[Data extracts — start]

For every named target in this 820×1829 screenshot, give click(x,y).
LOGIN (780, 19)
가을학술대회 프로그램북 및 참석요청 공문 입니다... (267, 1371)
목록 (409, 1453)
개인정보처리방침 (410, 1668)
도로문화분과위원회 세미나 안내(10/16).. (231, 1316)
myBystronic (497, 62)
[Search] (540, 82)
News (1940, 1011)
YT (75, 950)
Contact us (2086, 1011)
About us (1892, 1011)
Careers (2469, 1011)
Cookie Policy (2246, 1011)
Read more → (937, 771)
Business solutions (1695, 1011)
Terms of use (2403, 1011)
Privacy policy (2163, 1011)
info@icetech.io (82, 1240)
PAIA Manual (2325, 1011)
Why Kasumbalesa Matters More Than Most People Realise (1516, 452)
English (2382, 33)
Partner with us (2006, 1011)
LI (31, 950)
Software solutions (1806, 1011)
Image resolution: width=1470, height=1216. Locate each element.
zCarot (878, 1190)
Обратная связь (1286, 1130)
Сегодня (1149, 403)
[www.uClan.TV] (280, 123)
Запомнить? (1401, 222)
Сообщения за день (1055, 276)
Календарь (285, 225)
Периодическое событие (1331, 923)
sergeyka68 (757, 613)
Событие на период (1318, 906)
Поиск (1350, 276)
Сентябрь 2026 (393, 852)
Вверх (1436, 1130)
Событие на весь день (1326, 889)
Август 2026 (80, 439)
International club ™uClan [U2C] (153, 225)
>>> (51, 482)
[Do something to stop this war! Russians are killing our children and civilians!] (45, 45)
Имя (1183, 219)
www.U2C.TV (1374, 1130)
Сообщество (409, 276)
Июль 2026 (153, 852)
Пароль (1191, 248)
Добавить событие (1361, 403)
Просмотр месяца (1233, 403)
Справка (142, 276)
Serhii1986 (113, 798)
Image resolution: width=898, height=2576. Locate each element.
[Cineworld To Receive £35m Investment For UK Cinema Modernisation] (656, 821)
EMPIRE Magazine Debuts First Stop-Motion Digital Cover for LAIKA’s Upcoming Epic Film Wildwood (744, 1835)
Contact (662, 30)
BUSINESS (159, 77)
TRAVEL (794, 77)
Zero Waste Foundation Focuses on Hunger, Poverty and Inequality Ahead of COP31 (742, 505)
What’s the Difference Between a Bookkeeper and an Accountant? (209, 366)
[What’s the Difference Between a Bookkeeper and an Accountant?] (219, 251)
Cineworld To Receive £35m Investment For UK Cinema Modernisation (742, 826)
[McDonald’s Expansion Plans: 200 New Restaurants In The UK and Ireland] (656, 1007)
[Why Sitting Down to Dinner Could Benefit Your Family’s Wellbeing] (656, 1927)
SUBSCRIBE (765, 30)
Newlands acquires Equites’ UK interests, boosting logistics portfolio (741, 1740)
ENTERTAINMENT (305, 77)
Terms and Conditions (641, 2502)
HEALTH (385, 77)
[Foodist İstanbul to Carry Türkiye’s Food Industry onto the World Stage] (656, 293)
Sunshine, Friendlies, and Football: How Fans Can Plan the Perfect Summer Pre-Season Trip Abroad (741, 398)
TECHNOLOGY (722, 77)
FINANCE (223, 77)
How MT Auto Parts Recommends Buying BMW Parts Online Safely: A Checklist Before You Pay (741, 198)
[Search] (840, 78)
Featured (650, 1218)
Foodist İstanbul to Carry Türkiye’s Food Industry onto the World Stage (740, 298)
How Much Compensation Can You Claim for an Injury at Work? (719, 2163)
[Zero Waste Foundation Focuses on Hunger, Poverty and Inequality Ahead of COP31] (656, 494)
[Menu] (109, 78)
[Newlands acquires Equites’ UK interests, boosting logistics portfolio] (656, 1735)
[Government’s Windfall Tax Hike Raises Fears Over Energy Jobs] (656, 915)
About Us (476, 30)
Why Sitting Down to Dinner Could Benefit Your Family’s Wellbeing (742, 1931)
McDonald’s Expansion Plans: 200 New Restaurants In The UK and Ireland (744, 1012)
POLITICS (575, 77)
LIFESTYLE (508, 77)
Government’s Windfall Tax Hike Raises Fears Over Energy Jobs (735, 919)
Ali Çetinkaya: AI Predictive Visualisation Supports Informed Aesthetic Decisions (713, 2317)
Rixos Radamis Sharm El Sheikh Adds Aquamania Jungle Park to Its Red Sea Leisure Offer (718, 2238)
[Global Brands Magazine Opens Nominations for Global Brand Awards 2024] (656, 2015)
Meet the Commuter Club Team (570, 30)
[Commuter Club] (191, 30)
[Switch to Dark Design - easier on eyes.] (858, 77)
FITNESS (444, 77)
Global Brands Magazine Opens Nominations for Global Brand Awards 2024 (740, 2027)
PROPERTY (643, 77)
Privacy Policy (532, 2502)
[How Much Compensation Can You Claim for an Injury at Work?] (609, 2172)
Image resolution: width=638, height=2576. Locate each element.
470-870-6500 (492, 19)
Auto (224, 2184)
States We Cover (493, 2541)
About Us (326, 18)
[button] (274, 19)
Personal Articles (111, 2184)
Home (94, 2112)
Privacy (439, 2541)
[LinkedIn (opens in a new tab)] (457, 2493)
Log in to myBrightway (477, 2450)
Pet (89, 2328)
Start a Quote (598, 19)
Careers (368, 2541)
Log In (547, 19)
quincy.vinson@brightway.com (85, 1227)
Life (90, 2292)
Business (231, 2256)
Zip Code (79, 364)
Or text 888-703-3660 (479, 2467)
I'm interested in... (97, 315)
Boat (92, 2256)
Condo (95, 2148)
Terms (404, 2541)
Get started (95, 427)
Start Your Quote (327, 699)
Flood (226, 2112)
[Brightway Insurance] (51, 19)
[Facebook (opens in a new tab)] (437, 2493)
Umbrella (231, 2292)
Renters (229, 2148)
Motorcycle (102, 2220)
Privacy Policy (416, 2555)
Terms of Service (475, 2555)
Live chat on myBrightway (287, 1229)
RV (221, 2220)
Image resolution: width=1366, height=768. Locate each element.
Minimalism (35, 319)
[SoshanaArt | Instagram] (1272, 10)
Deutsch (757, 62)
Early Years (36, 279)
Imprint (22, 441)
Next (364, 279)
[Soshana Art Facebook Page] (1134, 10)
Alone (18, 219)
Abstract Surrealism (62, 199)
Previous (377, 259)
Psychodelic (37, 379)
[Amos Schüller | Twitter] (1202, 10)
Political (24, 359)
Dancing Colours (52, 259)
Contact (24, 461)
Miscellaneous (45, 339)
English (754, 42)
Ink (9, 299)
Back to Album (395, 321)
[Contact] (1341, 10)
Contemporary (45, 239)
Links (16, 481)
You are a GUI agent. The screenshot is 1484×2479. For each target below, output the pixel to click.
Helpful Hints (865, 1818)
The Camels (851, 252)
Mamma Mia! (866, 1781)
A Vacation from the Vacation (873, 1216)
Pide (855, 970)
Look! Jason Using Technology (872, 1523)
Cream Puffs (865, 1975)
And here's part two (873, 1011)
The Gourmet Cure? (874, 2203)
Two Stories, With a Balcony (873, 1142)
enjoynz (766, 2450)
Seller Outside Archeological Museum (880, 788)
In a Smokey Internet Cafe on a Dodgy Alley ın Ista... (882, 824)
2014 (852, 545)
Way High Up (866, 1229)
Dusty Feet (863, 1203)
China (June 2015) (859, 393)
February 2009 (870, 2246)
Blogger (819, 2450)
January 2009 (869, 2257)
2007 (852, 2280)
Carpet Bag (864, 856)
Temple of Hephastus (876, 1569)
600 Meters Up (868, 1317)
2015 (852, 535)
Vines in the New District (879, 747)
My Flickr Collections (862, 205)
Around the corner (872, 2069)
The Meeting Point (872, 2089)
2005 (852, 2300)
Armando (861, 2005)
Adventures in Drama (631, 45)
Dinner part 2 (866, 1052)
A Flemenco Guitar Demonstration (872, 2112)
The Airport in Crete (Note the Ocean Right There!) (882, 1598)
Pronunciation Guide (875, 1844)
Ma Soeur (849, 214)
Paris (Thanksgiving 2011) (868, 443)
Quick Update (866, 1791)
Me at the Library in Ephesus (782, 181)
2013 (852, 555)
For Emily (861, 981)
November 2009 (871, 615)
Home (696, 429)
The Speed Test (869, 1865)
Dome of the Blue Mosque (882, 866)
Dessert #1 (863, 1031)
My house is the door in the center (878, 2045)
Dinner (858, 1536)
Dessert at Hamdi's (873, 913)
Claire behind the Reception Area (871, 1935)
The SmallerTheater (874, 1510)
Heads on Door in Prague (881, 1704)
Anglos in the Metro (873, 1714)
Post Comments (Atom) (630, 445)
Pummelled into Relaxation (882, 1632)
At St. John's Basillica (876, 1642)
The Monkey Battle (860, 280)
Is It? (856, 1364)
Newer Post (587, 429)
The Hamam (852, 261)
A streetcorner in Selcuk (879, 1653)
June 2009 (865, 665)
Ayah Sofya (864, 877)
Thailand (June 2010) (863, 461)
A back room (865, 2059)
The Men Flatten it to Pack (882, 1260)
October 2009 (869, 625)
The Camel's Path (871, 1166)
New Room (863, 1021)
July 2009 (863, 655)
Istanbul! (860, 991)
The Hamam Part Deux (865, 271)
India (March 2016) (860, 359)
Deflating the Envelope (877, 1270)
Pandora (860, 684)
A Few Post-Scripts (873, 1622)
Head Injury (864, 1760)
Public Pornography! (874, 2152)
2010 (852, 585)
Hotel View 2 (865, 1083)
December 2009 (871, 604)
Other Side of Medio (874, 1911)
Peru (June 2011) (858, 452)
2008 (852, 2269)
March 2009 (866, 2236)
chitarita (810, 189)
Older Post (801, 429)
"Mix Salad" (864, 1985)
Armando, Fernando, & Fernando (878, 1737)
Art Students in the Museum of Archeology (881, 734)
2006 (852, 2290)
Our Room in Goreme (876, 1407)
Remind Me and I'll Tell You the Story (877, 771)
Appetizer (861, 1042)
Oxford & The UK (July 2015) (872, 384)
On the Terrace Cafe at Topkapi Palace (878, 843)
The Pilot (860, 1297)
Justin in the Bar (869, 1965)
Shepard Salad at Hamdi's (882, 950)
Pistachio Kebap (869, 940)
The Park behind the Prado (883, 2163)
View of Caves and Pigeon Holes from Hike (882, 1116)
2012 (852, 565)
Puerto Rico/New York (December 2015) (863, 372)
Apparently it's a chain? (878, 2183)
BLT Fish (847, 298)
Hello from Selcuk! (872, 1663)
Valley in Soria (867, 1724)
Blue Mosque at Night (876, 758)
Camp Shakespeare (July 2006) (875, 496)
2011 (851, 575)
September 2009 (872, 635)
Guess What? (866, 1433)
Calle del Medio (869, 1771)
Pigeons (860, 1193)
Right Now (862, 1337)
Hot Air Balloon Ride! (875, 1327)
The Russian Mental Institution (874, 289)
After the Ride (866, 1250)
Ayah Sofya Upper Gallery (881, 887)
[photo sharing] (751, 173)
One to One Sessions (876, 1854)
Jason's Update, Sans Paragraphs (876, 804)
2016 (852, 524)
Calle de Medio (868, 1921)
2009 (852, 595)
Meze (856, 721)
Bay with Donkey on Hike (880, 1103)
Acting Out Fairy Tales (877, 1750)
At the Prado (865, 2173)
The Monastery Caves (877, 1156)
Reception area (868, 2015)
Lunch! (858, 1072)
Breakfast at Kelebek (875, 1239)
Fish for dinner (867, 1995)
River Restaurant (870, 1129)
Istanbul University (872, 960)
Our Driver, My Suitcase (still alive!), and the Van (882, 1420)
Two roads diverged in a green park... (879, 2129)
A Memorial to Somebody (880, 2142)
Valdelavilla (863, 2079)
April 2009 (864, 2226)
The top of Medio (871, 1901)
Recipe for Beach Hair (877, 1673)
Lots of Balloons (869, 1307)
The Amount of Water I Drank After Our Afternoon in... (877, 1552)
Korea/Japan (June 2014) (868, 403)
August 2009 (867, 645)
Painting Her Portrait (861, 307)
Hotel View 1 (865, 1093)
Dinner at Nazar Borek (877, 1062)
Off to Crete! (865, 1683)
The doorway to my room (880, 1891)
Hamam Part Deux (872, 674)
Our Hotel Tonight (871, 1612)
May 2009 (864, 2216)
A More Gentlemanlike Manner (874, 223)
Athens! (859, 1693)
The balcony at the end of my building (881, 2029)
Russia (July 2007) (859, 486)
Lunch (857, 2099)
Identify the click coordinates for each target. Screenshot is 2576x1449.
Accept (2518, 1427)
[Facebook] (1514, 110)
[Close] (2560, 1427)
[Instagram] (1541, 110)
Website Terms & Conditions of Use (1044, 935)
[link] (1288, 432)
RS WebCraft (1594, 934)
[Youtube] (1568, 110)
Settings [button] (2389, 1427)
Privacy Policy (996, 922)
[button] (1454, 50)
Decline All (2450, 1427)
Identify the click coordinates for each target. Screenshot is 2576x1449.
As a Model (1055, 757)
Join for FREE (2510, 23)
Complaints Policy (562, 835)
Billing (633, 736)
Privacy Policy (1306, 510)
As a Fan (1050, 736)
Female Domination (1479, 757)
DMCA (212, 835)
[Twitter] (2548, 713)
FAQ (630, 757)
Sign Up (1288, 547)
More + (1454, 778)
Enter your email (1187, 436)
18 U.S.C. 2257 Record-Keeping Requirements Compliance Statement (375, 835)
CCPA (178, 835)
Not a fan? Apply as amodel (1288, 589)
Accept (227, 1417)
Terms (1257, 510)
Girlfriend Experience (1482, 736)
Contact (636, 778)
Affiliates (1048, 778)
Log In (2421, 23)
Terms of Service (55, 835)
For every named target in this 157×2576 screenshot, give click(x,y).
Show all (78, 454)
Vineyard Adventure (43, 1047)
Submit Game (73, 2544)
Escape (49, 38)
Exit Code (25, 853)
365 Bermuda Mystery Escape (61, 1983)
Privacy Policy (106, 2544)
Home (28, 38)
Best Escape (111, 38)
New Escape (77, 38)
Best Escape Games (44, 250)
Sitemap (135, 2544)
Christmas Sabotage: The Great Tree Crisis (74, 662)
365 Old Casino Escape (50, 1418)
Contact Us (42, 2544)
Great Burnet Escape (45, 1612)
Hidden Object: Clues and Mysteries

[Data extracts — finish]

Task to carry out:
If a line in the records above holds the string "Injury", copy it out.

Written answer:
How Much Compensation Can You Claim for an Injury at Work? (719, 2163)
[How Much Compensation Can You Claim for an Injury at Work?] (609, 2172)
Head Injury (864, 1760)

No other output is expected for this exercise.